What it exactly does is to catch a transition with a stable period of 7 regular intervals ---- intervals chosen to add up to longer than any expected bounce plus a margin. With dirty buttons that interval will need to be longer but for now it's 3.5 ms after the last bounce less than that.
It does not consider at all how long the bouncing went on, typically around 2 ms. It doesn't count bounces nor can it since such code never sees every little spike that a scope shows nor should it be concerned with microsecond or less detail as that would be a retentive WASTE of cpu cycles and RAM.
It does what it needs to do and leaves the time and cycles between pin reads to other tasks.
I chose half a milli after examining scope pictures of bounces just to catch some bounce and be able to get a short stable period with fewer reads than the more detailed debounces I had written from 2012 to 2017 that used more cycles, code and twice as much RAM per button.

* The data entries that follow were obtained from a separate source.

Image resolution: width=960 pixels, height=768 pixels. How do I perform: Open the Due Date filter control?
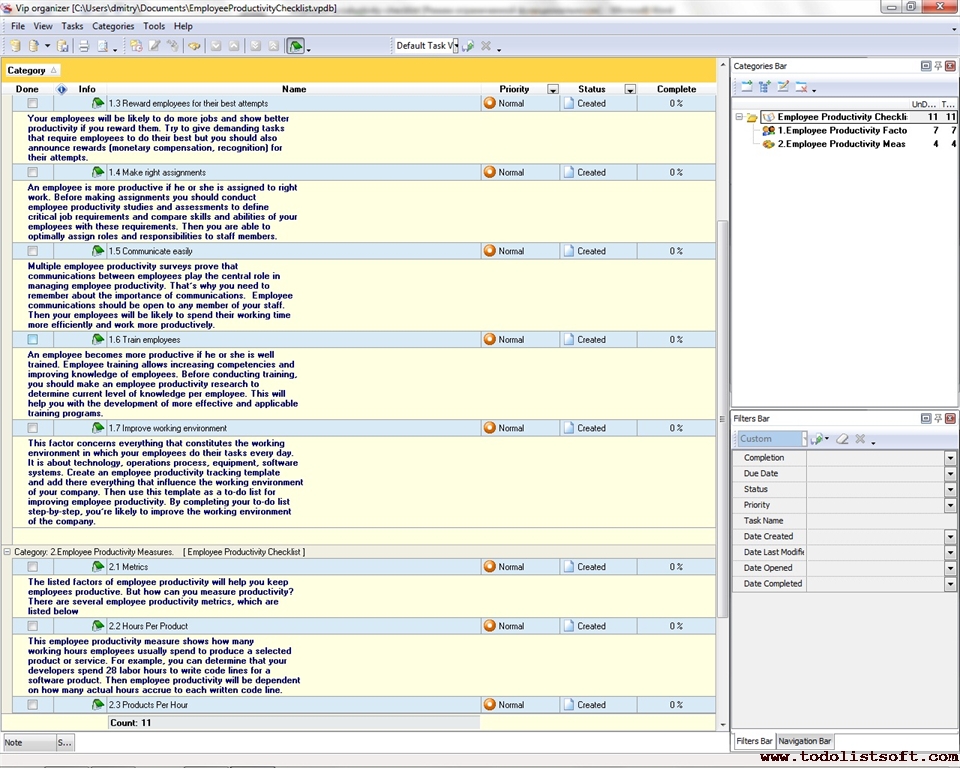(950, 472)
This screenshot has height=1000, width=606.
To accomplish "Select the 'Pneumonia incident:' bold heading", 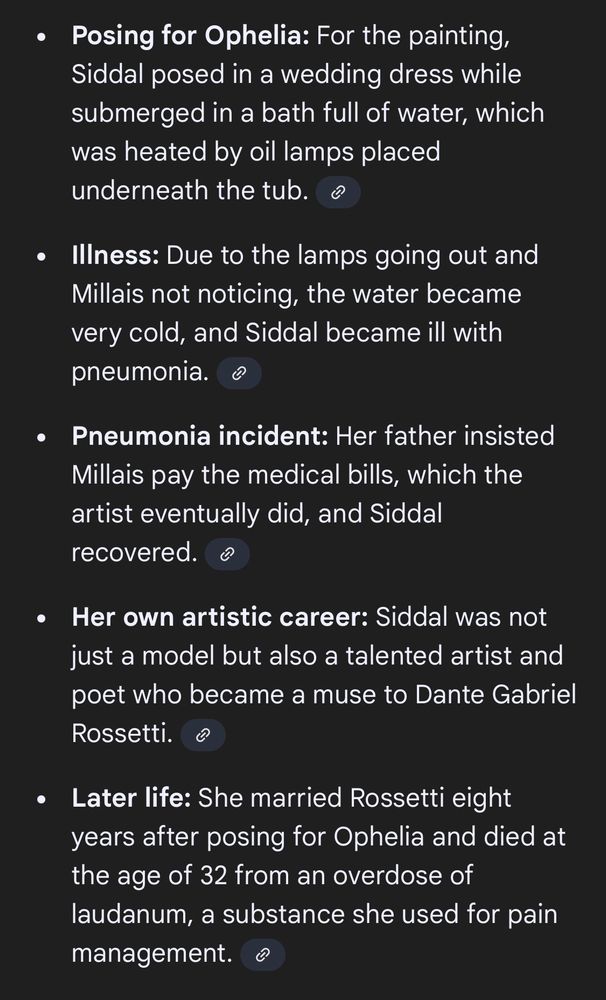I will pos(200,436).
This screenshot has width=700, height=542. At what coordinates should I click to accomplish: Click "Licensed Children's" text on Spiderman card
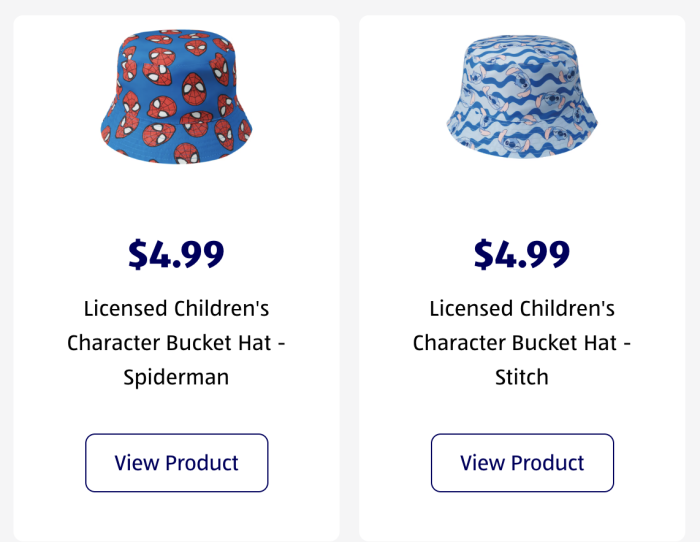[176, 309]
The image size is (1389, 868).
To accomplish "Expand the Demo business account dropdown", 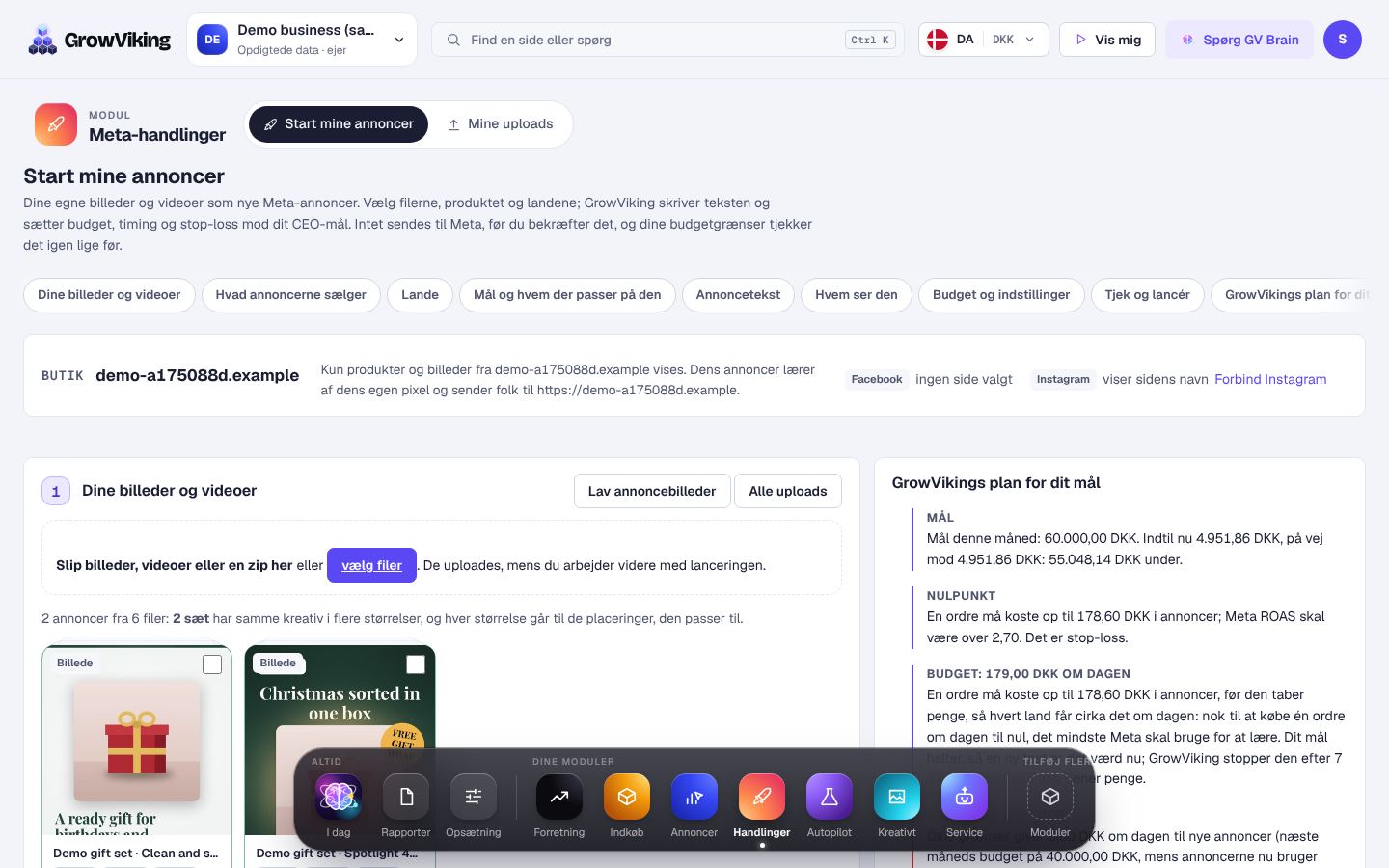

I chose this method to be applicable to button boxes 10x10 or more without slowing average loop speed while reading all of the buttons in less than 2 ms.
It doesn't need to use 7 bits of stable. It could use fewer bits read at 1 ms intervals by masking high bits and comparing to not 127 or 128 but 31 or 32 instead. Then the stable period would be 4 ms instead of 3.5.
It is what it is and not something else. I was using 4 bytes per pin and more cpu time and this uses 2 bytes and runs leaner. Sorry for the rant but IMO the code validates itself or it doesn't.
After suggesting using a cap to debounce in hardware i was informed that doing that can burn switch contacts, btw. I'm not greatly sure about that but I'm not a EE hardware guru.